-- start Provided entries --
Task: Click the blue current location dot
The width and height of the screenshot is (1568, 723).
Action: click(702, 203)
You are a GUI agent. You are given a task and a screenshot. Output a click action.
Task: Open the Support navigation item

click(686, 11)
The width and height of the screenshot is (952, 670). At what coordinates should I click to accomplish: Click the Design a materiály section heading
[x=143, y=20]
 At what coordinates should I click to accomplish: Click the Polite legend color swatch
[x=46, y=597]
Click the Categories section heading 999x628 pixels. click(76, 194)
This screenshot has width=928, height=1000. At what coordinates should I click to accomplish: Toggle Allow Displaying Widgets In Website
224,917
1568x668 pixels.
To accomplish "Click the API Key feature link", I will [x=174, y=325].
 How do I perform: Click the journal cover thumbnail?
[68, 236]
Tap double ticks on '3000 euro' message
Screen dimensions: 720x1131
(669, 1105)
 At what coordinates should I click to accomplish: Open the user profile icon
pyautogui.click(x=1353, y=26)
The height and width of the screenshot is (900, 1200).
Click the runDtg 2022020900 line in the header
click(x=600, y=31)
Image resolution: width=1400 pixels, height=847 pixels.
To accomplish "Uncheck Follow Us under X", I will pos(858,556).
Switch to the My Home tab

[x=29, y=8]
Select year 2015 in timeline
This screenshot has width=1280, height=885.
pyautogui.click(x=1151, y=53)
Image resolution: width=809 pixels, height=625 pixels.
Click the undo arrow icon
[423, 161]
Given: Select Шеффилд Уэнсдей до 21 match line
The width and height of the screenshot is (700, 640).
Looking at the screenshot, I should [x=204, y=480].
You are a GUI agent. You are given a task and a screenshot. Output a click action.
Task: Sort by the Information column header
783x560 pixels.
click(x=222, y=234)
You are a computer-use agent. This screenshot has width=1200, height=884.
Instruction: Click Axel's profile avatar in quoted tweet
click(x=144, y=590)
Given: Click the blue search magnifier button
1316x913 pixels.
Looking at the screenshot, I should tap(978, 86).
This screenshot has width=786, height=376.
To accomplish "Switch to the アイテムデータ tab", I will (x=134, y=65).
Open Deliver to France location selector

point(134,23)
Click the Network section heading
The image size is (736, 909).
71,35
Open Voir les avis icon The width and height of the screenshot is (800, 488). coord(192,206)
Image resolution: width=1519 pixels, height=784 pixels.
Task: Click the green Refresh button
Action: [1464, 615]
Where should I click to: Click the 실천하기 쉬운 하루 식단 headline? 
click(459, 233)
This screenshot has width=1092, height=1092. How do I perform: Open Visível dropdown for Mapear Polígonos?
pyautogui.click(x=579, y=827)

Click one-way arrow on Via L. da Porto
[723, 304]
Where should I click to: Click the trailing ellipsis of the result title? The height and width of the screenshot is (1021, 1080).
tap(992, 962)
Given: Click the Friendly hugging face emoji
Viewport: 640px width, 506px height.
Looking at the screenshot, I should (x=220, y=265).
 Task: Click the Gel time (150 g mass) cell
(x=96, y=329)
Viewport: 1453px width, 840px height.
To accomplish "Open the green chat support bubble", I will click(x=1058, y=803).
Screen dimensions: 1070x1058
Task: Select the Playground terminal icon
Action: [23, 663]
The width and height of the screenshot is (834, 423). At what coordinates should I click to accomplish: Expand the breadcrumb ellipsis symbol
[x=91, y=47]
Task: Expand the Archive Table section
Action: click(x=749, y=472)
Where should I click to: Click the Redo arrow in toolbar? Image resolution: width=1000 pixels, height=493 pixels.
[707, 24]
-- end Provided entries --
Given problem:
Recast every line of the records above as a two-column Markdown table, with the columns "Row" for a running number and "Text" for the line itself. Omit the blank lines.

Result of this exercise:
| Row | Text |
|---|---|
| 1 | Task: Click the blue current location dot |
| 2 | The width and height of the screenshot is (1568, 723). |
| 3 | Action: click(702, 203) |
| 4 | You are a GUI agent. You are given a task and a screenshot. Output a click action. |
| 5 | Task: Open the Support navigation item |
| 6 | click(686, 11) |
| 7 | The width and height of the screenshot is (952, 670). At what coordinates should I click to accomplish: Click the Design a materiály section heading |
| 8 | [x=143, y=20] |
| 9 |  At what coordinates should I click to accomplish: Click the Polite legend color swatch |
| 10 | [x=46, y=597] |
| 11 | Click the Categories section heading 999x628 pixels. click(76, 194) |
| 12 | This screenshot has width=928, height=1000. At what coordinates should I click to accomplish: Toggle Allow Displaying Widgets In Website |
| 13 | 224,917 |
| 14 | 1568x668 pixels. |
| 15 | To accomplish "Click the API Key feature link", I will [x=174, y=325]. |
| 16 |  How do I perform: Click the journal cover thumbnail? |
| 17 | [68, 236] |
| 18 | Tap double ticks on '3000 euro' message |
| 19 | Screen dimensions: 720x1131 |
| 20 | (669, 1105) |
| 21 |  At what coordinates should I click to accomplish: Open the user profile icon |
| 22 | pyautogui.click(x=1353, y=26) |
| 23 | The height and width of the screenshot is (900, 1200). |
| 24 | Click the runDtg 2022020900 line in the header |
| 25 | click(x=600, y=31) |
| 26 | Image resolution: width=1400 pixels, height=847 pixels. |
| 27 | To accomplish "Uncheck Follow Us under X", I will pos(858,556). |
| 28 | Switch to the My Home tab |
| 29 | [x=29, y=8] |
| 30 | Select year 2015 in timeline |
| 31 | This screenshot has width=1280, height=885. |
| 32 | pyautogui.click(x=1151, y=53) |
| 33 | Image resolution: width=809 pixels, height=625 pixels. |
| 34 | Click the undo arrow icon |
| 35 | [423, 161] |
| 36 | Given: Select Шеффилд Уэнсдей до 21 match line |
| 37 | The width and height of the screenshot is (700, 640). |
| 38 | Looking at the screenshot, I should [x=204, y=480]. |
| 39 | You are a GUI agent. You are given a task and a screenshot. Output a click action. |
| 40 | Task: Sort by the Information column header |
| 41 | 783x560 pixels. |
| 42 | click(x=222, y=234) |
| 43 | You are a computer-use agent. This screenshot has width=1200, height=884. |
| 44 | Instruction: Click Axel's profile avatar in quoted tweet |
| 45 | click(x=144, y=590) |
| 46 | Given: Click the blue search magnifier button |
| 47 | 1316x913 pixels. |
| 48 | Looking at the screenshot, I should tap(978, 86). |
| 49 | This screenshot has width=786, height=376. |
| 50 | To accomplish "Switch to the アイテムデータ tab", I will (x=134, y=65). |
| 51 | Open Deliver to France location selector |
| 52 | point(134,23) |
| 53 | Click the Network section heading |
| 54 | The image size is (736, 909). |
| 55 | 71,35 |
| 56 | Open Voir les avis icon The width and height of the screenshot is (800, 488). coord(192,206) |
| 57 | Image resolution: width=1519 pixels, height=784 pixels. |
| 58 | Task: Click the green Refresh button |
| 59 | Action: [1464, 615] |
| 60 | Where should I click to: Click the 실천하기 쉬운 하루 식단 headline?  |
| 61 | click(459, 233) |
| 62 | This screenshot has width=1092, height=1092. How do I perform: Open Visível dropdown for Mapear Polígonos? |
| 63 | pyautogui.click(x=579, y=827) |
| 64 | Click one-way arrow on Via L. da Porto |
| 65 | [723, 304] |
| 66 | Where should I click to: Click the trailing ellipsis of the result title? The height and width of the screenshot is (1021, 1080). |
| 67 | tap(992, 962) |
| 68 | Given: Click the Friendly hugging face emoji |
| 69 | Viewport: 640px width, 506px height. |
| 70 | Looking at the screenshot, I should (x=220, y=265). |
| 71 |  Task: Click the Gel time (150 g mass) cell |
| 72 | (x=96, y=329) |
| 73 | Viewport: 1453px width, 840px height. |
| 74 | To accomplish "Open the green chat support bubble", I will click(x=1058, y=803). |
| 75 | Screen dimensions: 1070x1058 |
| 76 | Task: Select the Playground terminal icon |
| 77 | Action: [23, 663] |
| 78 | The width and height of the screenshot is (834, 423). At what coordinates should I click to accomplish: Expand the breadcrumb ellipsis symbol |
| 79 | [x=91, y=47] |
| 80 | Task: Expand the Archive Table section |
| 81 | Action: click(x=749, y=472) |
| 82 | Where should I click to: Click the Redo arrow in toolbar? Image resolution: width=1000 pixels, height=493 pixels. |
| 83 | [707, 24] |